Exercise aim:
I'd like the entries reproduced exactly, with the images omitted.

Input records:
________________

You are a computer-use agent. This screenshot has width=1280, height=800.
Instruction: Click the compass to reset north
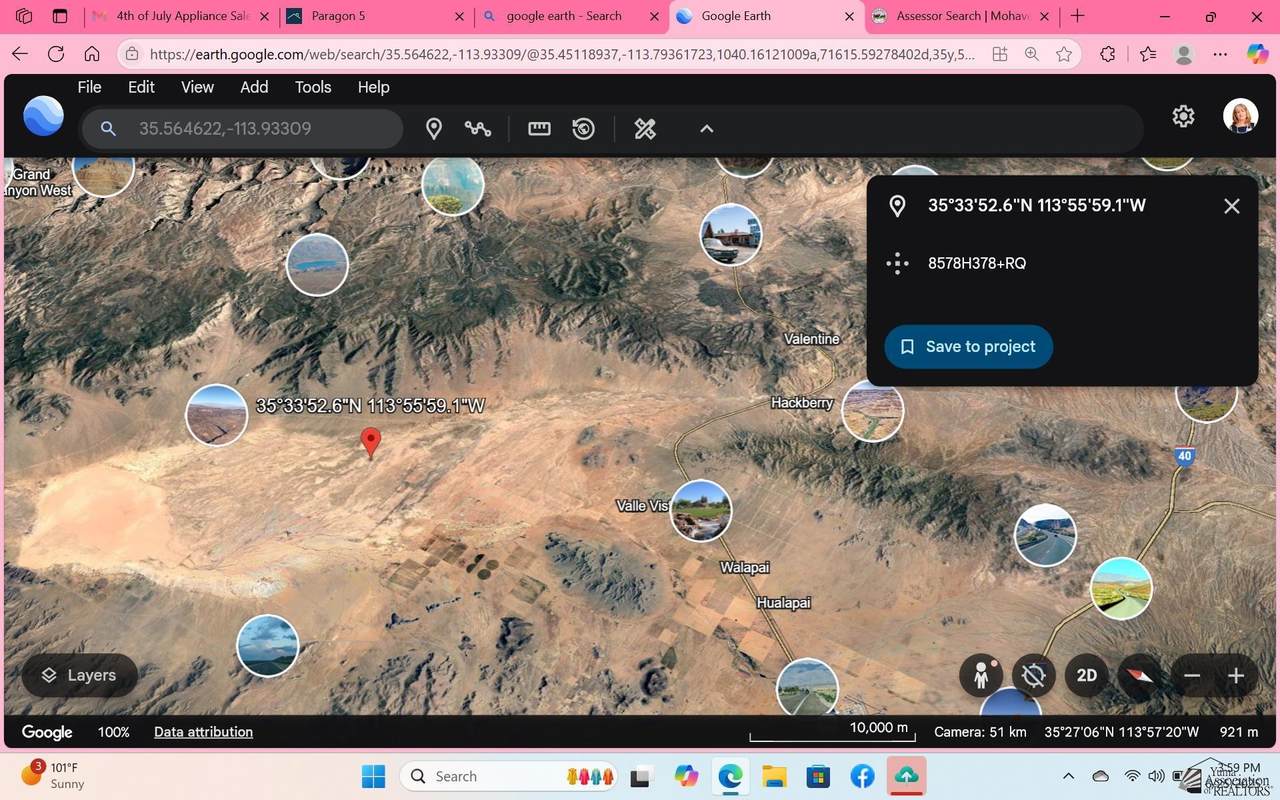1140,676
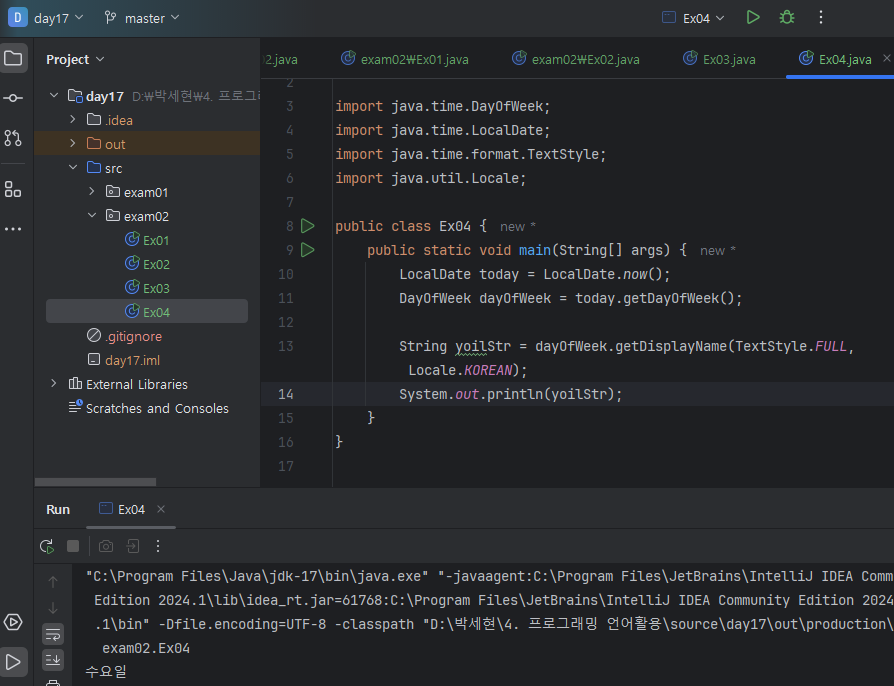The width and height of the screenshot is (894, 686).
Task: Open more options in the Run panel toolbar
Action: 158,546
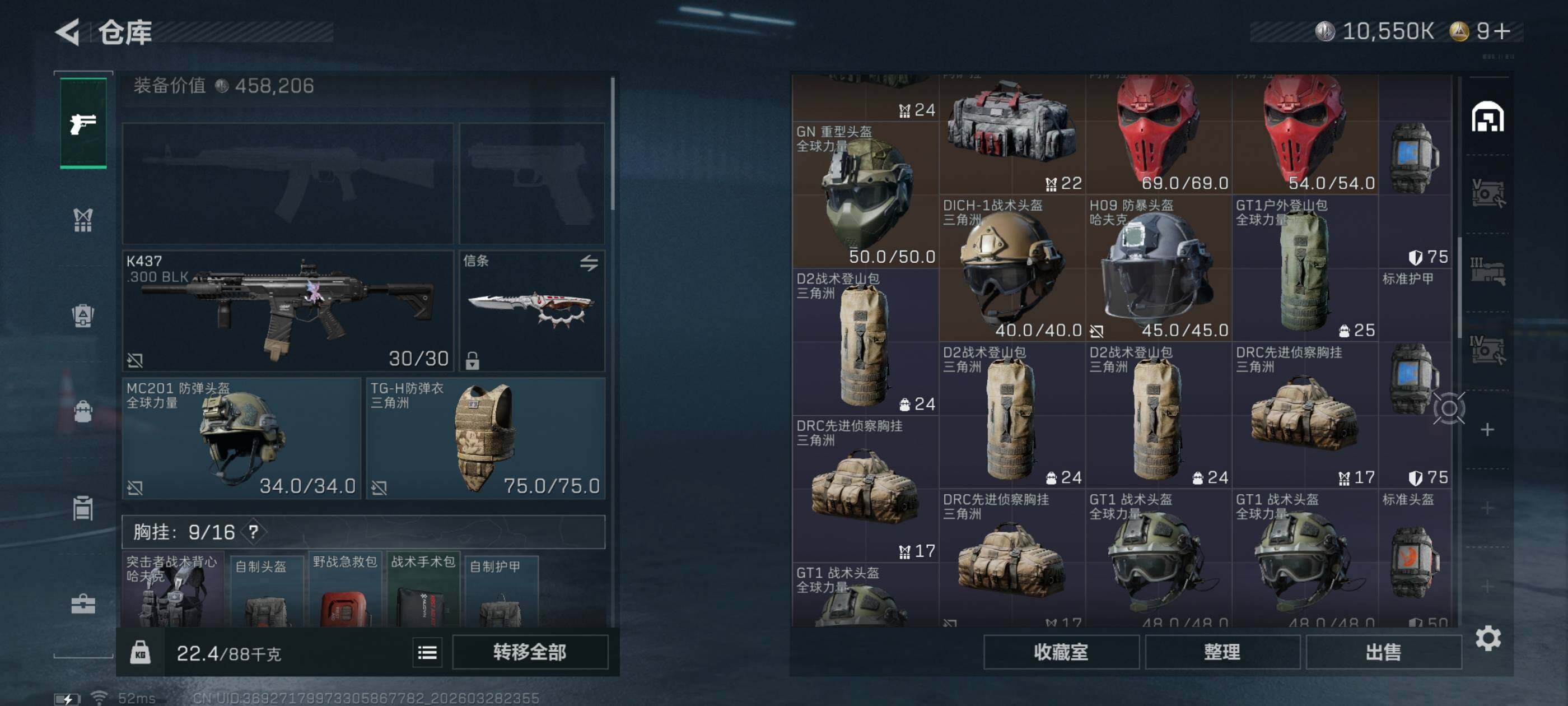Open the 收藏室 collection room
1568x706 pixels.
[1061, 652]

________________

Exercise output:
You are a computer-use agent. This screenshot has width=1280, height=800.
Instruction: Click the compass to reset north
1140,676
The width and height of the screenshot is (894, 686).
Task: Open more options in the Run panel toolbar
Action: 158,546
Open the 收藏室 collection room
1568x706 pixels.
[1061, 652]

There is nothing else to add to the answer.